02 Mar 2010
Researchers in Italy have succeeded in rotating polymer nanofibres using just light. The new nano-rotors might be used to make all-optical mechanical nanomachines based on photonic circuits, as well as help to develop next-generation photonic force microscopes.
Although the force exerted by light is far too weak to be felt in everyday life, it can be greatly increased by concentrating photons in nanophotonic circuits. Scientists routinely use this force to move micron-sized objects in a technique called "optical tweezers", which work by trapping the objects near the focus of a laser beam. The technique allows objects, such as single atoms, biological cells and semiconductor components, to be picked up and moved around using light alone.
While previous methods to rotate elongated objects, such as nanowires or nanotubes, required a rotating polarized beam of light, the new technique does not need to manipulate the beam's polarization or its intensity. The method, devised by Antonio Neves of the National Nanotechnology Laboratory at the University of Salento, and colleagues, works using a set-up that resembles an inverted optical microscope.
The researchers begin by trapping a polymeric nanofibre at one end using low laser power and then move it to a point slightly higher than its height. The nanofibre aligns itself along the light beam axis and a circular cross-section image can be observed on a CCD camera, which is part of the apparatus.
Tilt and rotate
Next, Neves and co-workers increase the optical trap stiffness, by upping the laser output power. When they then increase the stage height, the fibre starts to tilt and so rotates. The rotation can thus be controlled by either increasing the power of the laser, or further increasing the nanofibre's tilt, explains Neves.
"Our work demonstrates that we can manipulate polymeric nanofibres with respect to position and orientation using just light," he told our sister website nanotechweb.org. "Such fibres are already established on the market for making filters and scaffolds, and in the last few years, scientists have used the fibres as the active elements in integrated photonic nanodevices."

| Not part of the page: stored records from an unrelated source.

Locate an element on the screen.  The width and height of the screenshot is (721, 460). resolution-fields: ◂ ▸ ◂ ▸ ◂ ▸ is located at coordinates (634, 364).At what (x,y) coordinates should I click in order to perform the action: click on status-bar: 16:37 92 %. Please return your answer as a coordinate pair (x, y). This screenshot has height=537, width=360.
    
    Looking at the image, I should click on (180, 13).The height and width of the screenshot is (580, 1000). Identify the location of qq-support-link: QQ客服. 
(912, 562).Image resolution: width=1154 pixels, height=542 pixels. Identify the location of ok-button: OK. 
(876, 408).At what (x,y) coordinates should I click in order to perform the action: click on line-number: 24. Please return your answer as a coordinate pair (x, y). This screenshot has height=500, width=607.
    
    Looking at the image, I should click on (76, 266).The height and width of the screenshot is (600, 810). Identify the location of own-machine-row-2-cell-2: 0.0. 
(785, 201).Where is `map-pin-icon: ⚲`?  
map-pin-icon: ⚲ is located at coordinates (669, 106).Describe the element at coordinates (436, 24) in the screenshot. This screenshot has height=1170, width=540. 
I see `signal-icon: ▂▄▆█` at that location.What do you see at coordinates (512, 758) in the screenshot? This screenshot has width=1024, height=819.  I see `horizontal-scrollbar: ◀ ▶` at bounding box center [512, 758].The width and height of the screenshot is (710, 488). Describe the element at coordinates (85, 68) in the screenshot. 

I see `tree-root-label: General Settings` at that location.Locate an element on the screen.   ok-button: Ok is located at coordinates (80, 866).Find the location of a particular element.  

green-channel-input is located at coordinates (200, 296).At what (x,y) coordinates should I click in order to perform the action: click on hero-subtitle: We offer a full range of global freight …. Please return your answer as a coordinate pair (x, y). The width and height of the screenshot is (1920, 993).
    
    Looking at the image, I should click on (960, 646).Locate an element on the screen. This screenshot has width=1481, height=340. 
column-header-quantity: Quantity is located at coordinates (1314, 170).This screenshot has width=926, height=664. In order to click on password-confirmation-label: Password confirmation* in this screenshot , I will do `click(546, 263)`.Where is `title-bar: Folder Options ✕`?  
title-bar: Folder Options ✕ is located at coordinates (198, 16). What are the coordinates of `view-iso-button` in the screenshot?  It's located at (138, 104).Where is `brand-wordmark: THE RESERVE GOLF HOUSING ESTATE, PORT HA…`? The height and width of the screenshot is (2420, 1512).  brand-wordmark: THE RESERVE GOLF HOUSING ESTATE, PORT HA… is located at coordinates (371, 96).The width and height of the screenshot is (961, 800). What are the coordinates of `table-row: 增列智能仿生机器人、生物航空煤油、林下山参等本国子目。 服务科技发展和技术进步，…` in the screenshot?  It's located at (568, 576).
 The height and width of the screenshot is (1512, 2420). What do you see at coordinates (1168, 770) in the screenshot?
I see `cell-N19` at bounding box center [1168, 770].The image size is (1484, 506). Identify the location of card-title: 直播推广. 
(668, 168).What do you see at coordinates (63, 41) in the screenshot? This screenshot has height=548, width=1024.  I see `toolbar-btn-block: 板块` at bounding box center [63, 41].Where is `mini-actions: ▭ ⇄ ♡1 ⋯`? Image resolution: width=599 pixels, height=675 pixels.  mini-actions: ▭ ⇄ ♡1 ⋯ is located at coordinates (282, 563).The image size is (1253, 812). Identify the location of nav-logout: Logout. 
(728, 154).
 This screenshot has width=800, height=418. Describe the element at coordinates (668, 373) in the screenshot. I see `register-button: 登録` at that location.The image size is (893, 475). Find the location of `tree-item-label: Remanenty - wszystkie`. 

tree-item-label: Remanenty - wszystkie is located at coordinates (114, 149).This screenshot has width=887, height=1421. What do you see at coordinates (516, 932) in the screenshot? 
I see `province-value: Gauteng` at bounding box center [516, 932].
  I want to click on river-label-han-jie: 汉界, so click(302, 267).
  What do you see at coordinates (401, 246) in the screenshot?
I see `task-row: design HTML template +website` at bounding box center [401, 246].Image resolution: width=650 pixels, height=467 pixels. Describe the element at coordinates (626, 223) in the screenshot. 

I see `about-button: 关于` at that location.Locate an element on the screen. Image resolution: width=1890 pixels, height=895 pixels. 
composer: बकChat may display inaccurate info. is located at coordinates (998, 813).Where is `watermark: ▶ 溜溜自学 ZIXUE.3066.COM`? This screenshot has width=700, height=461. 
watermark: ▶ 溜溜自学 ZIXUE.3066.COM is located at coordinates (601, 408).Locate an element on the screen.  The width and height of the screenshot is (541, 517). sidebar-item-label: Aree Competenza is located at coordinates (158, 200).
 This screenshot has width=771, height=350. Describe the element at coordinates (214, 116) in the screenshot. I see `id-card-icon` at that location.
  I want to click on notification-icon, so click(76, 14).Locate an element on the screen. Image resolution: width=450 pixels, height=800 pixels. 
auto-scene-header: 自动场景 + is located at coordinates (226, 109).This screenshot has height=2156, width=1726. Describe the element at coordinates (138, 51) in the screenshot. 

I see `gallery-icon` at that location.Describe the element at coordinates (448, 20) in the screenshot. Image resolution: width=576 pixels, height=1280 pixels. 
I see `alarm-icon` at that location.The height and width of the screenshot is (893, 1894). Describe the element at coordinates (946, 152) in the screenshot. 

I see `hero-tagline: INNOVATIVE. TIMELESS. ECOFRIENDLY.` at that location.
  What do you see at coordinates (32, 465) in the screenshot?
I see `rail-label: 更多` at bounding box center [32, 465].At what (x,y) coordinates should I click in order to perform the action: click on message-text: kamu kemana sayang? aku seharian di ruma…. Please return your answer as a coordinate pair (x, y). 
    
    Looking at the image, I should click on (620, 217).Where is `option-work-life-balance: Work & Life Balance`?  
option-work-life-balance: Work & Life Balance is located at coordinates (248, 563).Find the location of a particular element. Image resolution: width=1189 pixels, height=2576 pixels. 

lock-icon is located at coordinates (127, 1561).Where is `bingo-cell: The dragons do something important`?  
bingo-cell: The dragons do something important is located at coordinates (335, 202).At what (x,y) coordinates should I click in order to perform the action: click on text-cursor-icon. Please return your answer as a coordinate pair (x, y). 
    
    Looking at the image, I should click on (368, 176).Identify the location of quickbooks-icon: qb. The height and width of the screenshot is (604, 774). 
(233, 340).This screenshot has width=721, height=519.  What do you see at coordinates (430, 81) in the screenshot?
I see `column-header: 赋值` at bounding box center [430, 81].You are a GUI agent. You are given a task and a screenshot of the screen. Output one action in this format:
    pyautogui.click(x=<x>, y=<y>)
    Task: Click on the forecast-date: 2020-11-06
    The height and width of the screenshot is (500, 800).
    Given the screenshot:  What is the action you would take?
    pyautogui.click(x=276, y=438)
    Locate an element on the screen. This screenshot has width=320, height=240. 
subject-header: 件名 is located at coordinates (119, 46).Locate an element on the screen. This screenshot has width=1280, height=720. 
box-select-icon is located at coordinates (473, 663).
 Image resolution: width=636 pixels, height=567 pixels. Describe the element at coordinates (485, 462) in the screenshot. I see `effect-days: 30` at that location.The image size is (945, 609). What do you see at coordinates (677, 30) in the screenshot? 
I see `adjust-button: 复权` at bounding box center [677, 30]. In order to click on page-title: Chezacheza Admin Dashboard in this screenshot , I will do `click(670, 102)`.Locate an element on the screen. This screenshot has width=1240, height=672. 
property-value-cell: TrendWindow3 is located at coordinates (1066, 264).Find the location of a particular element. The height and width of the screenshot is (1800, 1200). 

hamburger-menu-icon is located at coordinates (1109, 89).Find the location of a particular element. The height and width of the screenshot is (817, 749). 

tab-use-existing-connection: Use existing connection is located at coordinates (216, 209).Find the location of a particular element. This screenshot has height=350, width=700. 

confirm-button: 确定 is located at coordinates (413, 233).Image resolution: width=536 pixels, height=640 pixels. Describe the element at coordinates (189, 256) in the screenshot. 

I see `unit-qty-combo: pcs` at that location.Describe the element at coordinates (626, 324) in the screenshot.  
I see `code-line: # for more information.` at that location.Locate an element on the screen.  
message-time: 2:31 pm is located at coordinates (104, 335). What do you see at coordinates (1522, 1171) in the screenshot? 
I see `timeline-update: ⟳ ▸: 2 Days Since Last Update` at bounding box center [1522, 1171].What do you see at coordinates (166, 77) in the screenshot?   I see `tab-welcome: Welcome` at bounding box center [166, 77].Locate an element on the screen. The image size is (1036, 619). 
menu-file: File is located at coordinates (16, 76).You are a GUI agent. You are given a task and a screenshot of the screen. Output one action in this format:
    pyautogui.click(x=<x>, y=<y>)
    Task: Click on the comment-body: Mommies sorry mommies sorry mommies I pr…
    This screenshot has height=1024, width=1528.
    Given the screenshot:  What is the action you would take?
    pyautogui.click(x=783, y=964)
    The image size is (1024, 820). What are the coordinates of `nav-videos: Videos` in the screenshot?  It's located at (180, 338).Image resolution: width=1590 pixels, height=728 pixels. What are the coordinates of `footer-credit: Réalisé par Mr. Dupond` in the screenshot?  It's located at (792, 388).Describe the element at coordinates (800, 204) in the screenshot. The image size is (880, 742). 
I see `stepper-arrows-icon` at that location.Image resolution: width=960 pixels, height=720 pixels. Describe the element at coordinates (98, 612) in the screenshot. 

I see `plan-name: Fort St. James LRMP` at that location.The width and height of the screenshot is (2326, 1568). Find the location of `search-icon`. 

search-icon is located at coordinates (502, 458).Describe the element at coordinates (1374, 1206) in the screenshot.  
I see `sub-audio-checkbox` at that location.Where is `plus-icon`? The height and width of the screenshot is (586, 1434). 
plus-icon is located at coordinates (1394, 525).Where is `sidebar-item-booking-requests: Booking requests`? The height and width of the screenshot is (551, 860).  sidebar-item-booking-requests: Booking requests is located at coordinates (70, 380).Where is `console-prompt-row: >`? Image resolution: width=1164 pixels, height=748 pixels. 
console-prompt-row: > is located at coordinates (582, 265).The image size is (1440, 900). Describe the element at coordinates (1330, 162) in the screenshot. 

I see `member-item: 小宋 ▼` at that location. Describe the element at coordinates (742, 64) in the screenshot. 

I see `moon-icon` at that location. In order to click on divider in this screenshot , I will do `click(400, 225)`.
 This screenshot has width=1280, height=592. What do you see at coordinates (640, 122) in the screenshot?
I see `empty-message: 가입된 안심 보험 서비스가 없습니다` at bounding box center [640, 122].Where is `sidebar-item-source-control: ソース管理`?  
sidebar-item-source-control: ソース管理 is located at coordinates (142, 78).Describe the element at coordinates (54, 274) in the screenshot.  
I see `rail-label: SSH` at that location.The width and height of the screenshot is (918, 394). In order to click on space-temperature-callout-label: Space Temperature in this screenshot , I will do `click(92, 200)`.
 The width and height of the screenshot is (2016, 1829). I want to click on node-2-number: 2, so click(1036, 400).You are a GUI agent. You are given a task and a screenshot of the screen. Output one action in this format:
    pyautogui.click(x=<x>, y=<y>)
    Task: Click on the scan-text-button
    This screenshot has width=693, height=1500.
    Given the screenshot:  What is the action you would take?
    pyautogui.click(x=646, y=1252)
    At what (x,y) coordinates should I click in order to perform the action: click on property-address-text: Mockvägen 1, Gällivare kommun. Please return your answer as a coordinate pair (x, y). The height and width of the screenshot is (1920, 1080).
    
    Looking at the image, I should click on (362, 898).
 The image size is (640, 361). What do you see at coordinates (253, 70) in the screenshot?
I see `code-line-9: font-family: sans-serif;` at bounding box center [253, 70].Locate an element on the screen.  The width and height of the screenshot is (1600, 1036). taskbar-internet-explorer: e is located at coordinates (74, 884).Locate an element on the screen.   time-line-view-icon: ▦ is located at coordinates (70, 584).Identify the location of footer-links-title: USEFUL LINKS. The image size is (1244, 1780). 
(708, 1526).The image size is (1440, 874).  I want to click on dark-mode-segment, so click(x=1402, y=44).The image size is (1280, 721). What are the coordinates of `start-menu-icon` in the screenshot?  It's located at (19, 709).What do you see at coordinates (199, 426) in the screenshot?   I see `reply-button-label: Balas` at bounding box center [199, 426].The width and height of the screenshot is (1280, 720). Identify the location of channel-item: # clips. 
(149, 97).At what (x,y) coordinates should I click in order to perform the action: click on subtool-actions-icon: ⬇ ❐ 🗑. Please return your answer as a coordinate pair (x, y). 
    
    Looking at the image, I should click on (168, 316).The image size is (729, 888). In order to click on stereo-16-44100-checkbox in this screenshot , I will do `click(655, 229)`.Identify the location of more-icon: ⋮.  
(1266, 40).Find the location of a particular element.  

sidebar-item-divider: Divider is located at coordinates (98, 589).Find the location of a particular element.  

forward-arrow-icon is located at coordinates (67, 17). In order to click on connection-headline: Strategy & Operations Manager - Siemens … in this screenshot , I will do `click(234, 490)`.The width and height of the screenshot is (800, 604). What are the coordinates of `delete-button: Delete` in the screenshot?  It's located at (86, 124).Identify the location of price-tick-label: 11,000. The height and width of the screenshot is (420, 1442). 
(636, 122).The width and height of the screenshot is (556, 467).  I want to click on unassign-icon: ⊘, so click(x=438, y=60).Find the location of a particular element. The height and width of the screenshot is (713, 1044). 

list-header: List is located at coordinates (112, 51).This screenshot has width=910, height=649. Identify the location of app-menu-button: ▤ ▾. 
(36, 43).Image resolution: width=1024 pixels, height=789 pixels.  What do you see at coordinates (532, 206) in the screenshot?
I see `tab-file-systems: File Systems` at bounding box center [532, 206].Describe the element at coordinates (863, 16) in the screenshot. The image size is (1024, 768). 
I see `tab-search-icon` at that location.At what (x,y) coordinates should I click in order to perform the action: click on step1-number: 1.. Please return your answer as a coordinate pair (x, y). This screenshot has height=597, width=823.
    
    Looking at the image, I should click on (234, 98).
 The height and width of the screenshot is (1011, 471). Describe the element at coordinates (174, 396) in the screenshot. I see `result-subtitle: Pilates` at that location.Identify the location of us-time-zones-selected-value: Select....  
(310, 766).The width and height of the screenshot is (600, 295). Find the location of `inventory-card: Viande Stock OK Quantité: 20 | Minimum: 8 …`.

Manipulating the fibres solely using light means that they could now be used to make all-optical mechanical nanomachines comprising nanophotonic circuits. The rotating fibres might also be used to fabricate next-generation photonic force microscopes – optical traps based on the nanofibres that act as scanning probes to measure forces at the femtonewton scale (10–15N).
The team, which includes researchers at the Italian Institute of Technology, the Istituto per i Processi Chimico-Fisici CNR and the University of Messina, will now look at optically manipulating composite nanofibres, made by mixing together metallic or semiconducting nanoparticles with the polymer. Successful optical trapping of these novel materials will depend on both the geometry of the fibres and the embedded nanoparticles, says Neves.
The work was reported in Optics Express.